Thursday, April 16, 2015

Trying To Win In Philly

TigerBlog wanted to start out writing about the NBA draft lottery situation and then get into the women's lacrosse game against Penn from last night.

He even knew how he was going to segue. Talk about the Sixers. How they played in Philadelphia last night. And then mention how the Princeton-Penn women's lacrosse game was in Philadelphia as well.

Maybe say something about how there were two big games in Philadelphia last night, except in one of them both teams were trying to lose.

Yeah, that's how he was going to do it.

Instead, though, he feels the need to start with something serious. The Aaron Hernandez case.

It wasn't that long ago that Hernandez was considered a better NFL tight end than his New England teammate Rob Gronkowski. And now?

Hernandez is a convicted murderer. He is now serving a sentence of life in prison with no chance of parole.

Ironically, the prison in which he will serve that sentence is located two miles from Gillette Stadium, the home of the Patriots. As he begins his life sentence after his conviction yesterday, Hernandez is barely past his 25th birthday.

This is an awful story all around. TigerBlog cannot imagine how someone can go from where Hernandez was - a rising NFL star with a contract that was to pay him $40 million - to where he is now. How can anyone make the kinds of decisions he made, with the kinds of outcomes that resulted.

And now look at him. Again, TigerBlog long ago tried to give up on the idea that sports stars are automatically smart, well-adjusted, heroic people. In fact, as he's said before, he knows exactly when that started, back when he found out that Dwight Gooden and Darryl Strawberry were hooked on cocaine.

These days, he doesn't put much faith in any athletes. That way he can't be let down.

But this? This is so beyond the pale that he can't even comprehend it. He can't even begin to imagine how something like this is even possible.

And, as he sits in a prison cell having completely flushed his life away, what is Aaron Hernandez thinking?

Anyway, that's enough of that.

As for the NBA draft lottery, TigerBlog's memory is that it began to prevent two teams who were heading to the worst record in the league from tanking. Now? It's all tanking all the time for teams that are out of it. 

Worse, these teams gut their rosters to make it happen.

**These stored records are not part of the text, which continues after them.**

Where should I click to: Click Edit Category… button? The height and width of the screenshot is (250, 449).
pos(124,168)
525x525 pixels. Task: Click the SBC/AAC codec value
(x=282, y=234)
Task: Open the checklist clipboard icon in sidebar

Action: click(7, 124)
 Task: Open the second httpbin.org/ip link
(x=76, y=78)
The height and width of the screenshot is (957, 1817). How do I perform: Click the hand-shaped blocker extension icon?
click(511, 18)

And then they make trades that have picks that are protected under certain circumstances and not under others.

Look at the Knicks. They got hammered the other night by the media and their fans - by winning. 

The result of the lottery last night was a game in Philadelphia between the Heat and Sixers that both teams desperately needed to lose. Of course, the players still go and play hard. It's not like they shoot the ball in the wrong basket or anything.

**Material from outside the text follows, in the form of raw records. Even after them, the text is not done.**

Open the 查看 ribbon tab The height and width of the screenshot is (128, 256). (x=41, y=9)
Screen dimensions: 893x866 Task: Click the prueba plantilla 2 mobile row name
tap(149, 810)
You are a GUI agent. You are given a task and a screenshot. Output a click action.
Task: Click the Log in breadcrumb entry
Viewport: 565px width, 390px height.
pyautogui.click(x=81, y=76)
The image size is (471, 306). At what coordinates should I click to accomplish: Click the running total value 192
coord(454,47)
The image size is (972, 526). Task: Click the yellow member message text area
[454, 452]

The easiest solution is to get rid of the lottery. It lessons the incentive to tank, at least for most of the teams.

And that's enough of that.

As for the game that was played in Philadelphia last night that both teams actually tried to win, it was the women's lacrosse game, between No. 13 Princeton and No. 11 Penn. That was, by the way, a pretty good segue.

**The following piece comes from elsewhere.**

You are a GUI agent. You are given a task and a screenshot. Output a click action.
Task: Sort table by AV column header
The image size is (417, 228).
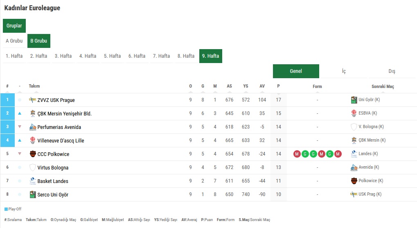pos(262,86)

Princeton and Penn were both 4-0 heading into the women's lacrosse game last night at Franklin Field. The winner had the inside track to winning the Ivy League and hosting the Ivy tournament.

And the winner was Princeton. The Tigers erased a one-goal halftime deficit and pulled away to win 9-7.

It's a huge win for the Tigers.

Princeton is now 5-0, with home games against Columbia and Brown, beginning Saturday at 1 against the Lions. A win in either of those games means that Princeton clinches at least a share of the league title and the host role for the Ivy tournament.

Columbia and Brown are both 1-4 in the Ivy League. Brown did defeat Princeton in the Tigers Ivy opener a year ago.

Since then, Princeton has not lost an Ivy League regular season game, winning the final six last year to earn home field for the Ivy tournament and now winning the first five this year.

Princeton is already in the Ivy tournament. There are four other teams - Penn, Harvard, Cornell and Yale - in the running for the other three spots.

Had Penn won last night, it would be the Quakers who would need one win in the last two to get a share of the title and home field for the ILT. Penn led 5-4 at the break, but Princeton's Olivia Hompe scored twice to start the second half. Penn tied it at 6-6, but a 3-0 Princeton run basically ended matters.

The first of those three goals, by the way, was from Erin McMunn, who became the sixth player in program history to reach 200 career points.

It was a big night in Philadelphia for the Princeton women's lacrosse team, who won the game it needed to win. It was a big night for the Sixers too. They lost when they need to lose.

Both teams went home happy, TB supposes.